AMARILLO (AP) -- People will have more time to comment on a possible rule regarding the proposed listing of the lesser prairie-chicken as a threatened species.
The Fish and Wildlife Service published notice Wednesday in the Federal Register that it will extend the time to comment on a proposed special rule accompanying the proposed listing under the Endangered Species Act.
“We are reopening the comment period to allow all interested parties an opportunity to comment on the final Lesser Prairie-Chicken Range-Wide Conservation Plan, which has been prepared by the Lesser Prairie-Chicken Interstate Working Group, and our endorsement of the plan,” the notice states.
Various industry groups that do business in areas of the Texas Panhandle where the bird is typically found have encouraged their members to increase and improve habitat to make up for the impact of agriculture, oil and natural gas production and wind farm operation.
The proposed rule would exempt producers from punishment for accidental damage or death of birds occurring from routine agricultural practices or activities of landowners participating in the Natural Resource Conservation Service’s Lesser Prairie-Chicken Initiative.
Comments on the special rule and the listing proposal must be received before midnight on Feb. 12. The deadline for a final ruling on listing the prairie chicken is March 31.
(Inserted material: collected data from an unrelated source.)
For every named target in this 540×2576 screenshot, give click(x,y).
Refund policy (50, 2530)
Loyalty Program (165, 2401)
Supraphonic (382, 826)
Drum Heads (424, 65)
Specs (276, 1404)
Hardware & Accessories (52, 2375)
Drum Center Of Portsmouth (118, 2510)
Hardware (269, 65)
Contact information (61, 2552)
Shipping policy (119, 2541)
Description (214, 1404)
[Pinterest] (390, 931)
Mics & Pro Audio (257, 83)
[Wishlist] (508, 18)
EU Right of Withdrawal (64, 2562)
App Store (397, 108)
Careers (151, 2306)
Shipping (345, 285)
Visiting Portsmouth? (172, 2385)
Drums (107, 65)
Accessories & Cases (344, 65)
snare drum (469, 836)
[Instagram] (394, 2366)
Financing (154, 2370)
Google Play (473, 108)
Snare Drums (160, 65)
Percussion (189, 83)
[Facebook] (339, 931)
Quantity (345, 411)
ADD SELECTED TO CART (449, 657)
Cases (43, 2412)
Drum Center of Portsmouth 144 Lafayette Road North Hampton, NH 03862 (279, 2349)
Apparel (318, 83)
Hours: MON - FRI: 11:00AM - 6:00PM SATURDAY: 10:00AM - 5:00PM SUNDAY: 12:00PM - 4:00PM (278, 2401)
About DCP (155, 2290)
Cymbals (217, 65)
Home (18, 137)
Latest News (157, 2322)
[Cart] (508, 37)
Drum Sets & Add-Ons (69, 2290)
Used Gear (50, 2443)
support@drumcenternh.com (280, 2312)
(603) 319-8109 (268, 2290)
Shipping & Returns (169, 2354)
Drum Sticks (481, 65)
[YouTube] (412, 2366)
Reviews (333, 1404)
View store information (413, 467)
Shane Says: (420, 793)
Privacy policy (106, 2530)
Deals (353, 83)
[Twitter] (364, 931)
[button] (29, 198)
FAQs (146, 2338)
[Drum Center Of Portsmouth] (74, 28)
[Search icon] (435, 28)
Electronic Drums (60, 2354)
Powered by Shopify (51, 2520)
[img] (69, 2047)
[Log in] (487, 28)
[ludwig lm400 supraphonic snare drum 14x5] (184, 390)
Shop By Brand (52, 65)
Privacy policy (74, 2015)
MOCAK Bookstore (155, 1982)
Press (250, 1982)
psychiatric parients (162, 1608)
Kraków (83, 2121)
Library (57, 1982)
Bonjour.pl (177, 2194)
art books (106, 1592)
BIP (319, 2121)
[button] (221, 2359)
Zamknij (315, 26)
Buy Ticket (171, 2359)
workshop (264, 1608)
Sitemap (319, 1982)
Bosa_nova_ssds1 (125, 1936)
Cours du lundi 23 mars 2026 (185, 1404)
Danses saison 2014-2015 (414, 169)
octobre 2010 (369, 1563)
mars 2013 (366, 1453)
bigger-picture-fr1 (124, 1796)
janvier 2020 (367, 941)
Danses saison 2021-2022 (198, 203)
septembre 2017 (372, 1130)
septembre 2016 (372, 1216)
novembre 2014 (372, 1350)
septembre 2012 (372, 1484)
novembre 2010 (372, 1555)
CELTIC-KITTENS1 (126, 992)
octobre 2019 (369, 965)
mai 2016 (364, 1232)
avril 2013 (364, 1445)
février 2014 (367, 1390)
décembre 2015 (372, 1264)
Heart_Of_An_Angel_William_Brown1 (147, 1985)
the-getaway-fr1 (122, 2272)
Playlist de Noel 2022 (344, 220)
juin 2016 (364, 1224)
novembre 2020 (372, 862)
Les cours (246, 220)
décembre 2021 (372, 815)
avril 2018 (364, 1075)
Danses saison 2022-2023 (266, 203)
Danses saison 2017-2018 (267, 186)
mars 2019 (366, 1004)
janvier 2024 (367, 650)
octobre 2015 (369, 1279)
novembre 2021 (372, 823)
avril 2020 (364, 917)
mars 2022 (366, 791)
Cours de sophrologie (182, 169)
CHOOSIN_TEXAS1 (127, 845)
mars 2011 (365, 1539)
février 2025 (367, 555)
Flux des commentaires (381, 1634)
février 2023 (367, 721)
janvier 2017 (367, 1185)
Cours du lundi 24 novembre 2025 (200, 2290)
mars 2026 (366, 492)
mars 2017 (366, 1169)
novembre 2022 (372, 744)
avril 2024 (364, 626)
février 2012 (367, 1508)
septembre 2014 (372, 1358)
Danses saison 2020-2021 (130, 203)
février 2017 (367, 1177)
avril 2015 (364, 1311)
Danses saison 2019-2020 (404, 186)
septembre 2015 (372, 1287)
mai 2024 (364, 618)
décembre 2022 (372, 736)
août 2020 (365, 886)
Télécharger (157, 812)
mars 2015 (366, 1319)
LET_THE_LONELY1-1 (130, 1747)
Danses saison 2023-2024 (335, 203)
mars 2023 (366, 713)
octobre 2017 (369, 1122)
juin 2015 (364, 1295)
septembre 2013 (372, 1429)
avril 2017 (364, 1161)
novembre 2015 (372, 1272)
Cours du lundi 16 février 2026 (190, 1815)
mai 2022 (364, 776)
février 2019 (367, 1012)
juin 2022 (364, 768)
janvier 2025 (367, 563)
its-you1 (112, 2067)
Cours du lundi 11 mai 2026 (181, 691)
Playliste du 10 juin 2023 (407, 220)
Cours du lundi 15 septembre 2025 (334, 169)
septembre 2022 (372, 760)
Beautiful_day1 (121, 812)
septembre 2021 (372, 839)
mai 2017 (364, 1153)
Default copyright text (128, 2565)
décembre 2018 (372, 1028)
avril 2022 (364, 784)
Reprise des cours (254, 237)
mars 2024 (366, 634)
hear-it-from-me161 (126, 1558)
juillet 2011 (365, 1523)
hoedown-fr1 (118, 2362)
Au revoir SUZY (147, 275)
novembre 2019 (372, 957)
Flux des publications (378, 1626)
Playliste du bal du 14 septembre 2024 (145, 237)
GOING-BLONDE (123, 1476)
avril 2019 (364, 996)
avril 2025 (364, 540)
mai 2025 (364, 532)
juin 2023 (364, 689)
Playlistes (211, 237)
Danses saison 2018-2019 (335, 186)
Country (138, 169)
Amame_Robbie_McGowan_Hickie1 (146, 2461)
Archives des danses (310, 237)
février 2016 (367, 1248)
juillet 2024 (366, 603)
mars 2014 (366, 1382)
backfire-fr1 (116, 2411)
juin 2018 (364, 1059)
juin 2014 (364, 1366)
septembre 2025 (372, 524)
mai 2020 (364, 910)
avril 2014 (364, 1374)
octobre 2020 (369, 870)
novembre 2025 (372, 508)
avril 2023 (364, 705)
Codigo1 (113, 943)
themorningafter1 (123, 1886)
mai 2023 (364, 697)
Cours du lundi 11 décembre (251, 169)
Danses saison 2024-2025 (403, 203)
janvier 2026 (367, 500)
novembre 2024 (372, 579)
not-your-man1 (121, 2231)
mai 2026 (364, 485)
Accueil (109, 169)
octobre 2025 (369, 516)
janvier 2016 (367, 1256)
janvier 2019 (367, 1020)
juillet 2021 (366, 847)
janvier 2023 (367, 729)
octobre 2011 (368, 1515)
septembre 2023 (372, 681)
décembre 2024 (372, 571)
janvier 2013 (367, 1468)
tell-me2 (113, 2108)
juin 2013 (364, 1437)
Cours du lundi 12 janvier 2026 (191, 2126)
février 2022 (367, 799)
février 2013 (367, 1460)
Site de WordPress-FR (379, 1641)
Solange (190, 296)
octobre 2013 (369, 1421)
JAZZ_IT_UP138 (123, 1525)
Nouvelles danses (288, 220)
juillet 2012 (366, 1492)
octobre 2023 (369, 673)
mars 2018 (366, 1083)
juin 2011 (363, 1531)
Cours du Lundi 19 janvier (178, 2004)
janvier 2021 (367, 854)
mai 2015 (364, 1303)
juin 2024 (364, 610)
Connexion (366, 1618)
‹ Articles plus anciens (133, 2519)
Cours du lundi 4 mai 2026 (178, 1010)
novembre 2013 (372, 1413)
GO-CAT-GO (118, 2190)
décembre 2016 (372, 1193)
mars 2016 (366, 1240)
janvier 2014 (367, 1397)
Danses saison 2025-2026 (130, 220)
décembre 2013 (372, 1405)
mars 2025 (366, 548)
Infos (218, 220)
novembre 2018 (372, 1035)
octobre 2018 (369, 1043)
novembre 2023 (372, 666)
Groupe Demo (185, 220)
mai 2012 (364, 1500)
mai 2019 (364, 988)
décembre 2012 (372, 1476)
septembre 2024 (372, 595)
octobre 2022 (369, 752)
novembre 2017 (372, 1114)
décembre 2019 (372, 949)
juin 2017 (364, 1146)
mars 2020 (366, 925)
For more information on the proposals and how to submit comments, go to www.fws.gov/southwest. To comment, go to http://1
.usa.gov/1fxpaw7 and click on “Comment Now.”
Energy producers are also working toward conservation of the prairie-chicken’s habitat.
The Western Association of Fish and Wildlife Agencies announced Thursday that Continental Resources, Devon Energy, Apache Corp., Samson Resources and others are the first to sign up for the Lesser
Prairie-Chicken Range-wide Conservation Plan which allows them to continue business while helping the bird. They commit to developing oil and gas in ways that minimize habitat harm and to pay for conservation on agriculture land.
“Multiple oil and gas companies are voluntarily enrolling nearly 1.5 million acres of land,” the association said in a news release.